*** Block opens ***

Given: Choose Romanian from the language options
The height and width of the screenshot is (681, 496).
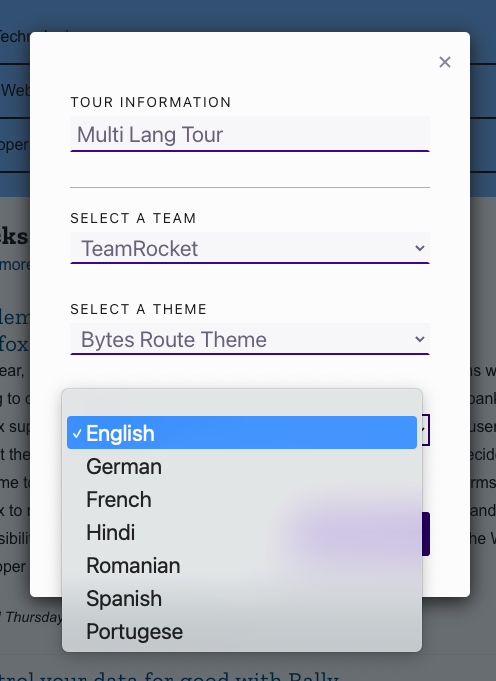Looking at the screenshot, I should click(x=242, y=565).
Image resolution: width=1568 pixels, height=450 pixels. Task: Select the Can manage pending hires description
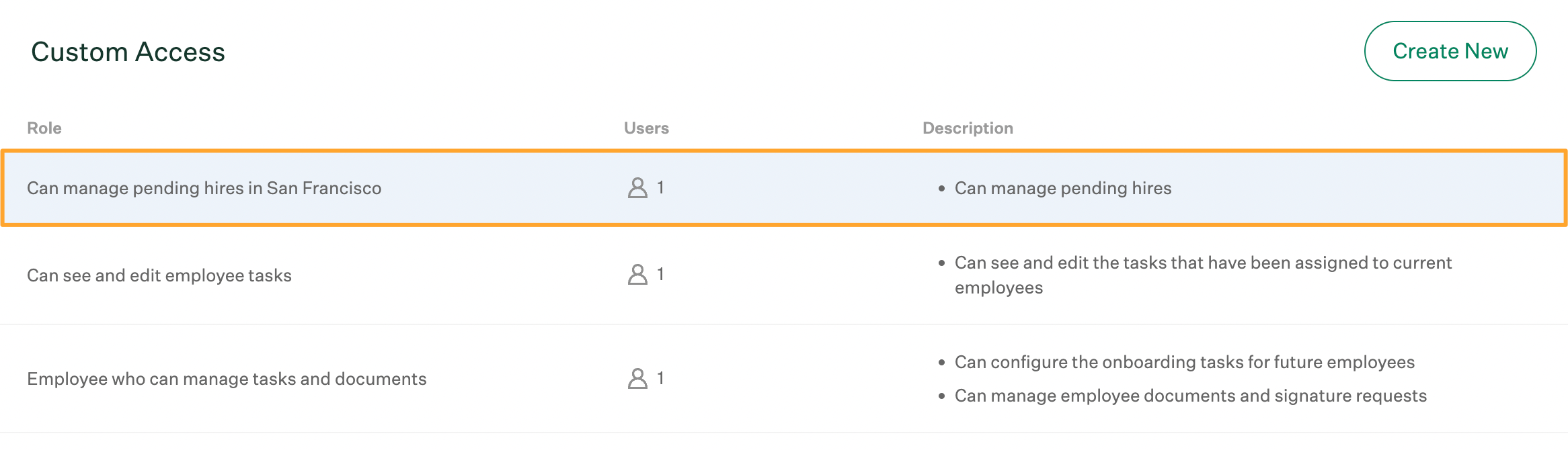[1063, 188]
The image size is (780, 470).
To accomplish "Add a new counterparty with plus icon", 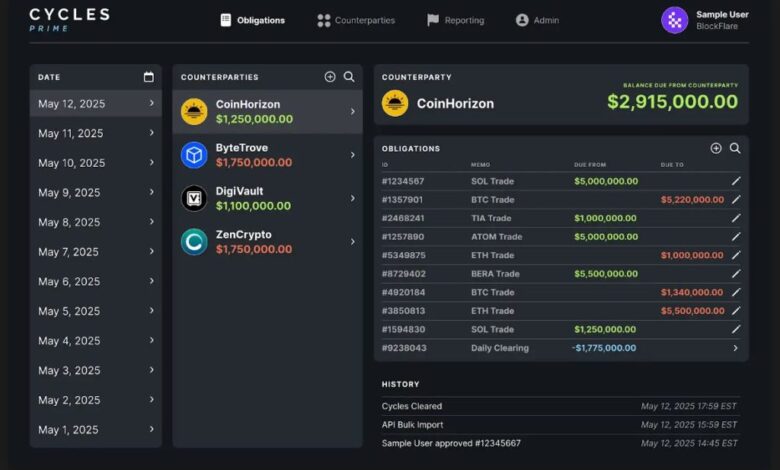I will (x=330, y=77).
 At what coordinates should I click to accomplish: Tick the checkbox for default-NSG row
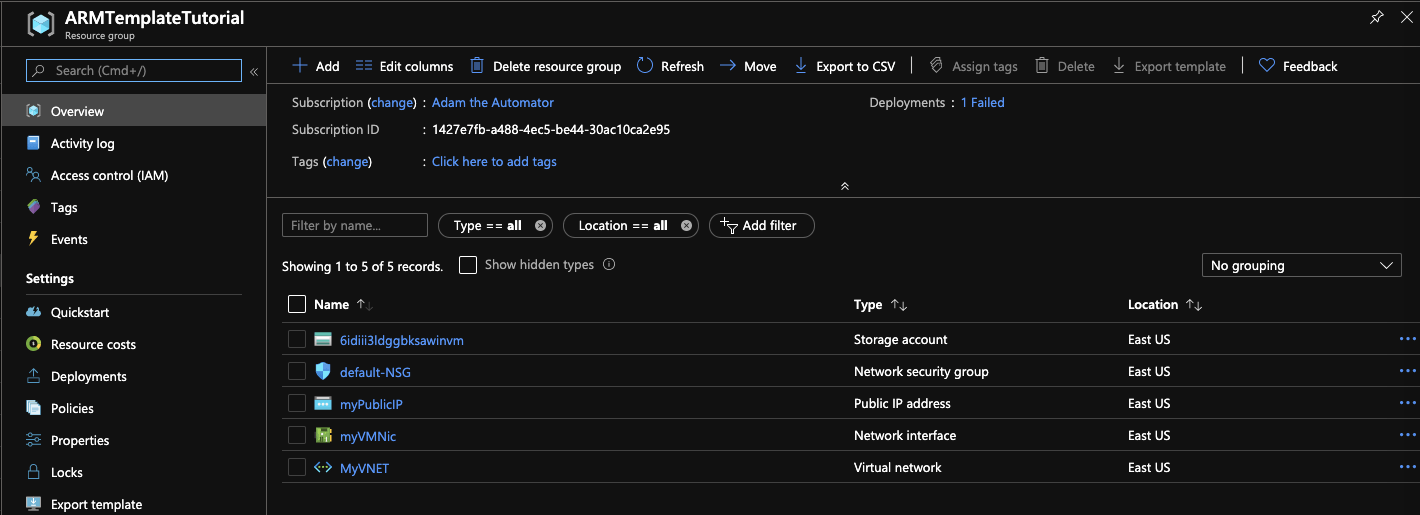pos(297,372)
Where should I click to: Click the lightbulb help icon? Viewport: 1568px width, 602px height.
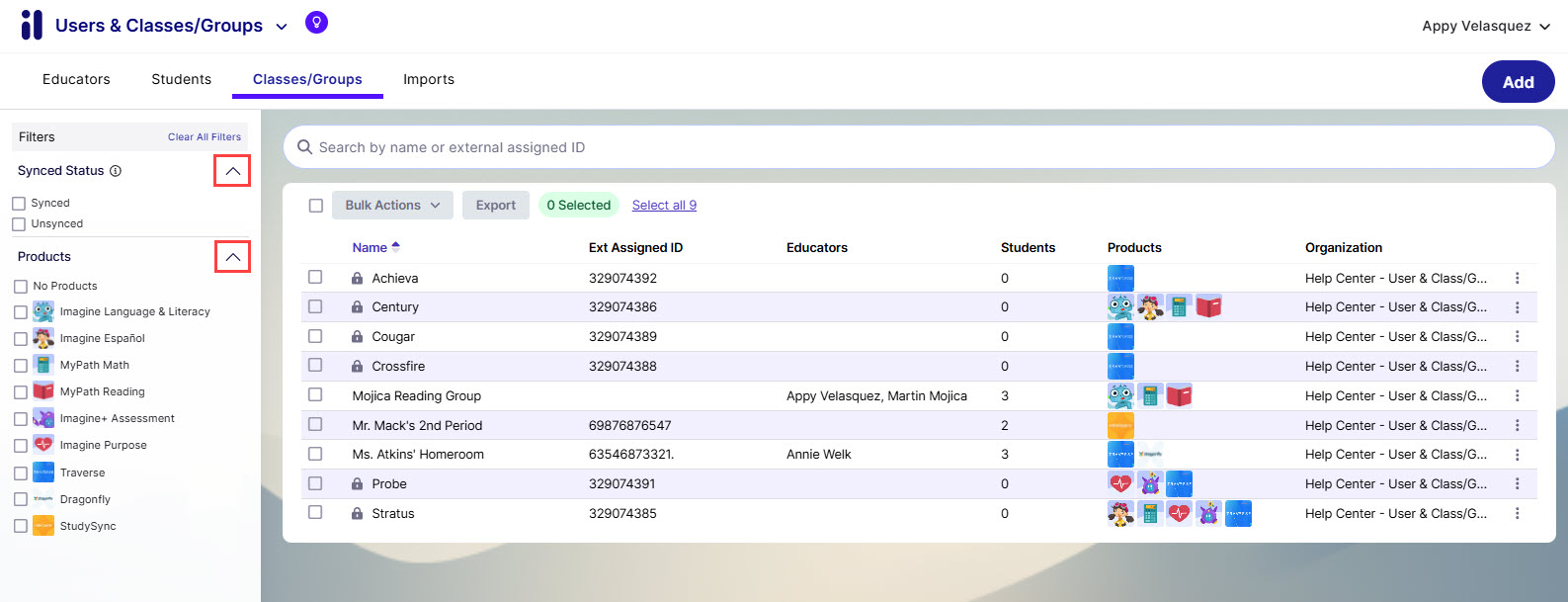click(x=316, y=23)

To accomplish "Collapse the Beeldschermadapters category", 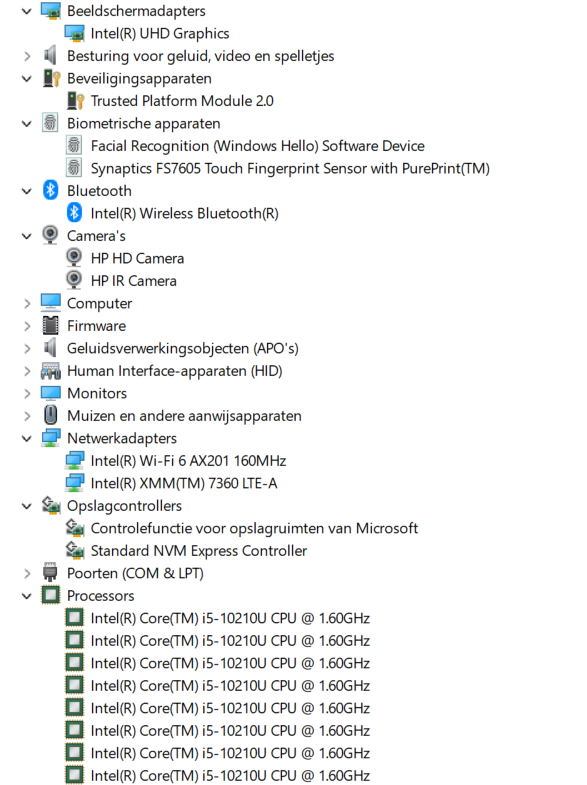I will click(27, 11).
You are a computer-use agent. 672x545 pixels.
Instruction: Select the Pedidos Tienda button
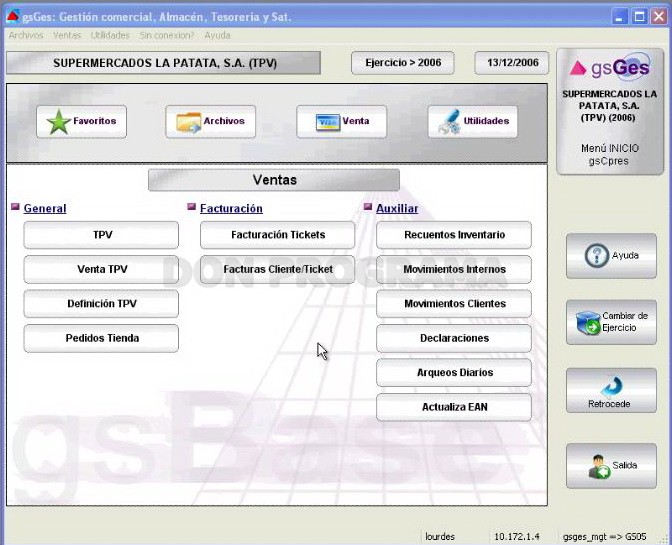pos(101,338)
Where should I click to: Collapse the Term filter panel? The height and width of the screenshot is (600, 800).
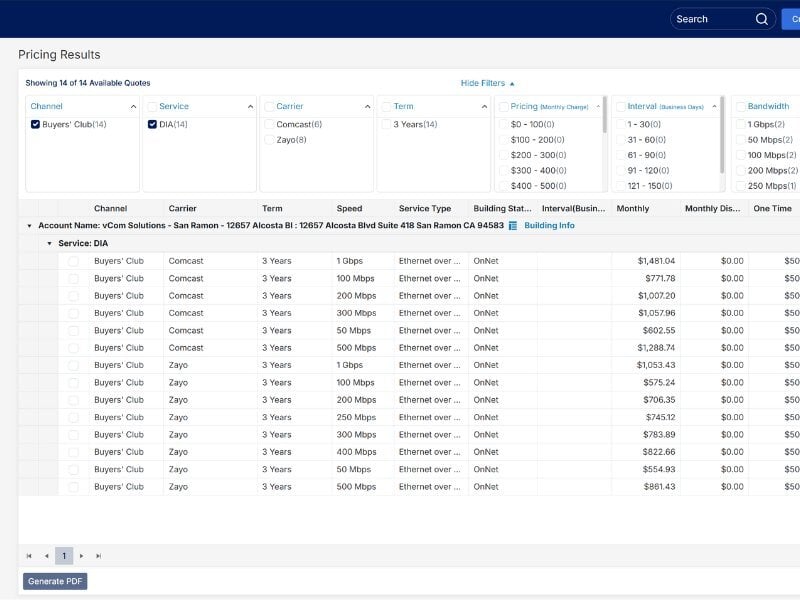[x=484, y=106]
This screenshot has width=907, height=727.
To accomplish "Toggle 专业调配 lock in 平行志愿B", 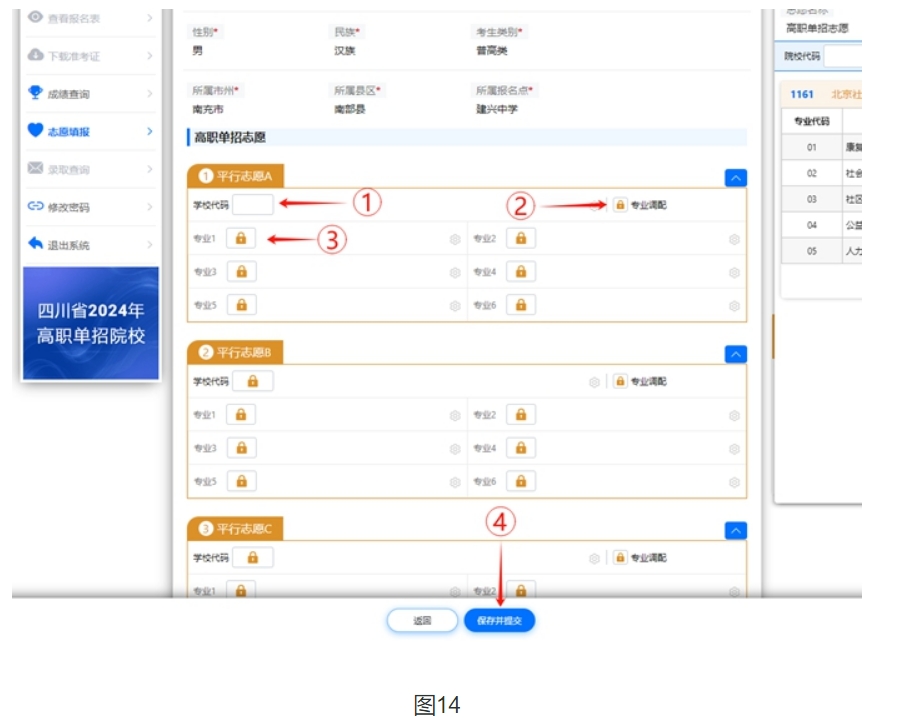I will coord(620,381).
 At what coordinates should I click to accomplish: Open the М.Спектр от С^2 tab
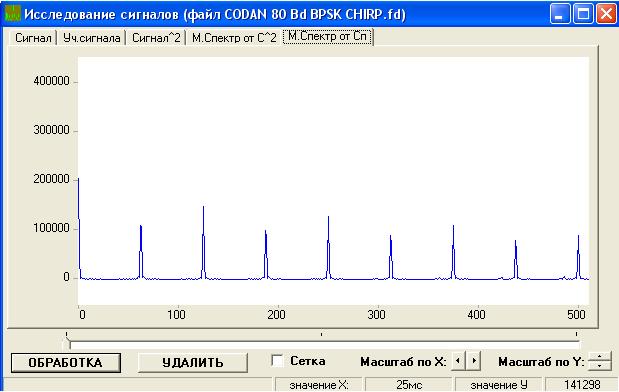(234, 38)
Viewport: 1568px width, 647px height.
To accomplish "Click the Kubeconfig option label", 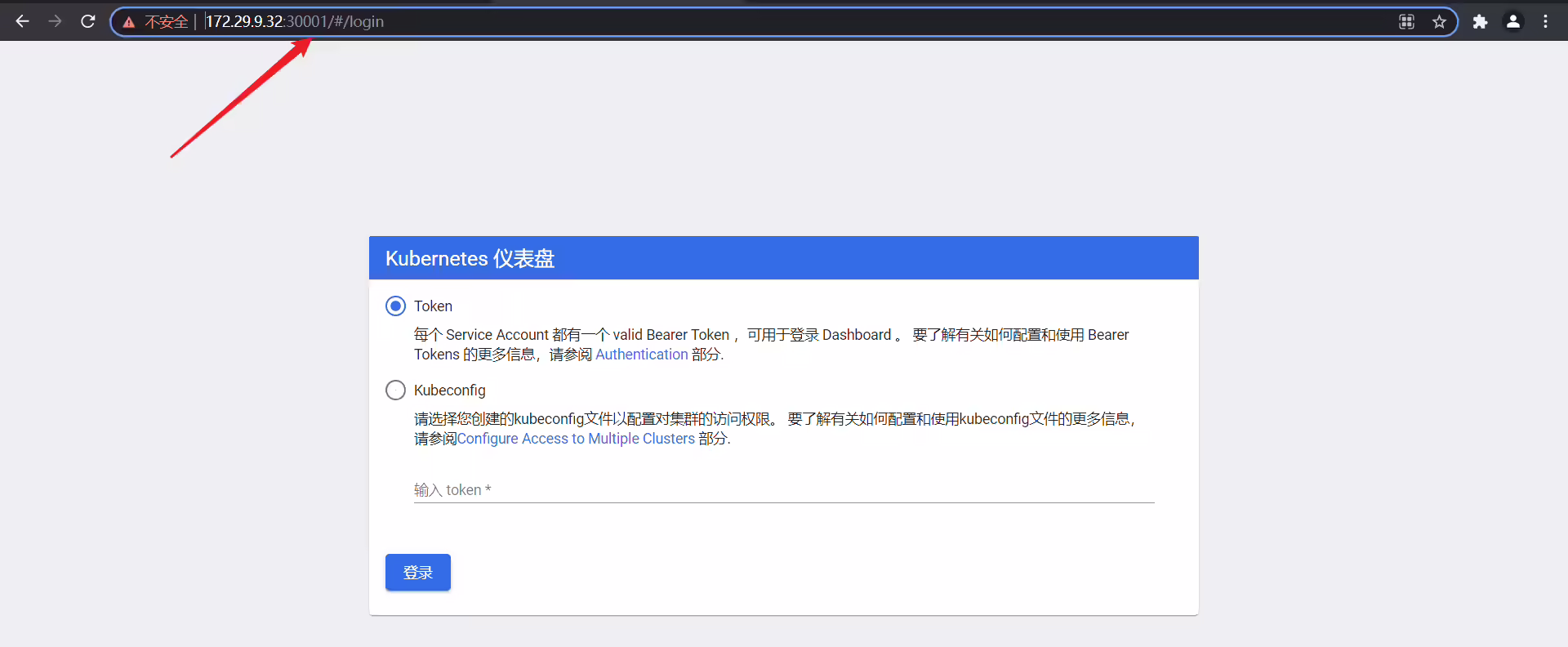I will [449, 390].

*** Block closes ***

__WHAT THIS TASK INVOLVES__
The lines above from the line with "The height and width of the screenshot is (681, 496)." through the line with "The image size is (780, 470)." are to be given again word for word, with no pictures among them.

__EXERCISE OUTPUT__
The height and width of the screenshot is (681, 496).
Looking at the screenshot, I should click(x=242, y=565).
Image resolution: width=1568 pixels, height=450 pixels. Task: Select the Can manage pending hires description
[1063, 188]
The image size is (780, 470).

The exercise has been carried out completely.